I'm not entirely shure what changed, although I suspect it was partly due to people telling me to "get out there" if I wished to find a wife, as well as my brother moving out and my local mates moving on with their lives and getting married. My first foray was to join an Arabic class (after work, evening classes was the most popular place to find a partner). This then grew to City Circle (bless), and then ICSS, and before I knew it I was part of a vast social network that was providing thousands of opportunities to try new things with new people and "grow", whatever that means.

I must admit that I did enjoy it. It really did open doors to things I would never had experienced had I just stayed at home. I found new people to have semi-intelligent conversation, travel the world and eat at new restaurants with. The vast majority of my 500+ Facebook friends were made via this route.

But I never forgot the reason why I had done all this, and neither did the people I was meeting. "You know so many people Shak, and get on with them. Why aren't you married yet?". For a long while I had no answer - they certainly were amazing people and I did like them all and got on with them. What was the deal?

It's only more recently that I begun to realise what the problem was. To leverage a well used cliché, it wasn't them, it was me. Since I had to essentially change myself to access this wonderful new world, I wasn't finding anyone who matched up to the person I really was. In short, by looking in a place that wasn't me, I was looking in the wrong place.

And this all becomes evident each time one of my new friends shows surprise when I describe the type of marriage (and so, wife) I want: "But that's so boring Shak! You go out all the time and love to socialise and travel and do new things and achieve - why would you want to throw that all away for a life you don't lead now?". Of course the answer is that it wouldn't really be that different, not really. It would simply be returning to who I really was.

But just to be clear here, this isn't really about marriage, but more about defining who I am. If it's a boring and introverted guy who prefers to stay in than out then I should just accept, and more importantly, be that. No one should live life as someone they're not.

And so I find myself slowly regressing, even before any explicit acknowledgements of realising who or what I am. I fully expect to settle into a life of work-home-tv-pray-eat-family-sleep now that I have a job. And you know what? I can't wait.

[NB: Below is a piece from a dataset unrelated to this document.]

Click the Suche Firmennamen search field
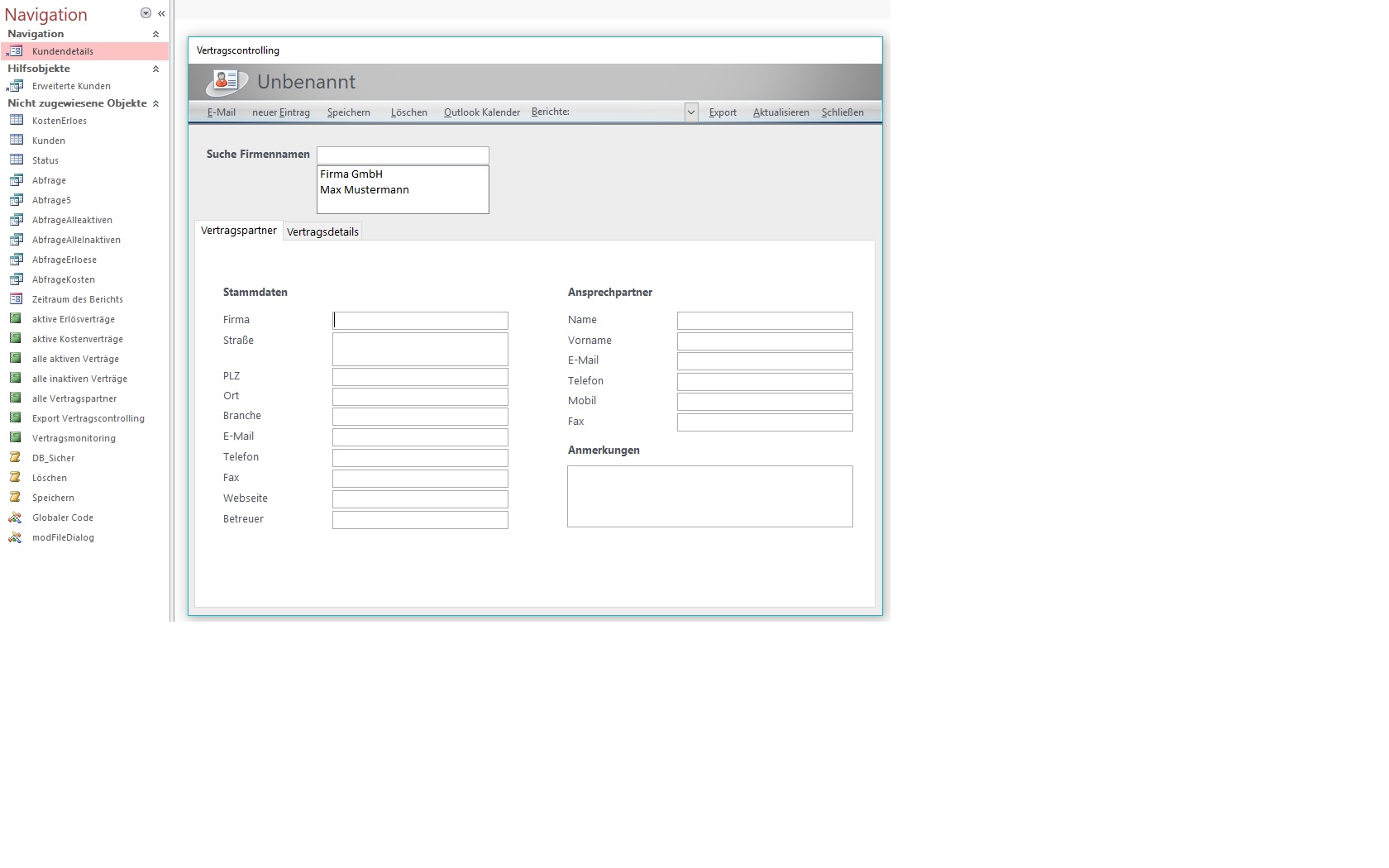The height and width of the screenshot is (868, 1389). 403,155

Of course many will accuse me of simply having had my fill, or even being disingenuously selective in saying what I like. And in many ways these accusations are essentially correct - perhaps I'm just bored of what life has to offer or over-emphasising what I want? Maybe I'm just taking for granted a lifestyle many would sacrifice their first-born for[1].

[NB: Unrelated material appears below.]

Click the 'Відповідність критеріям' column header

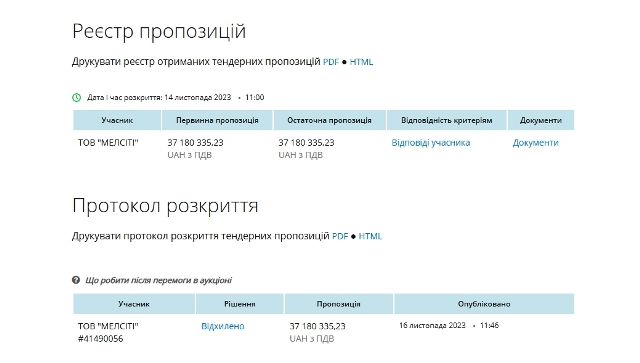[x=447, y=120]
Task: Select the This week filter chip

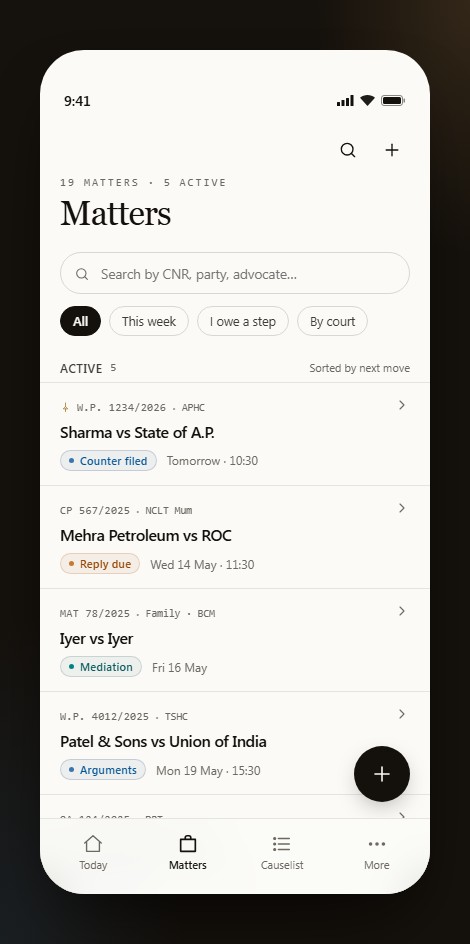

To be sure: I won't sit at home all the time, certainly not to the extent I was doing so before, but I will be more discerning and less reluctant to just stay in - a balance if you will? The point is that I won't miss the lifestyle I've enjoyed over the past few years and certainly won't be chasing or maintaining it. Whatever the case, this transition does actually feel like a return to the place I've always known and wanted to be in.

[1]excuse the in-joke

7 comments:

  1. I think the value of a simple life is vastly underestimated.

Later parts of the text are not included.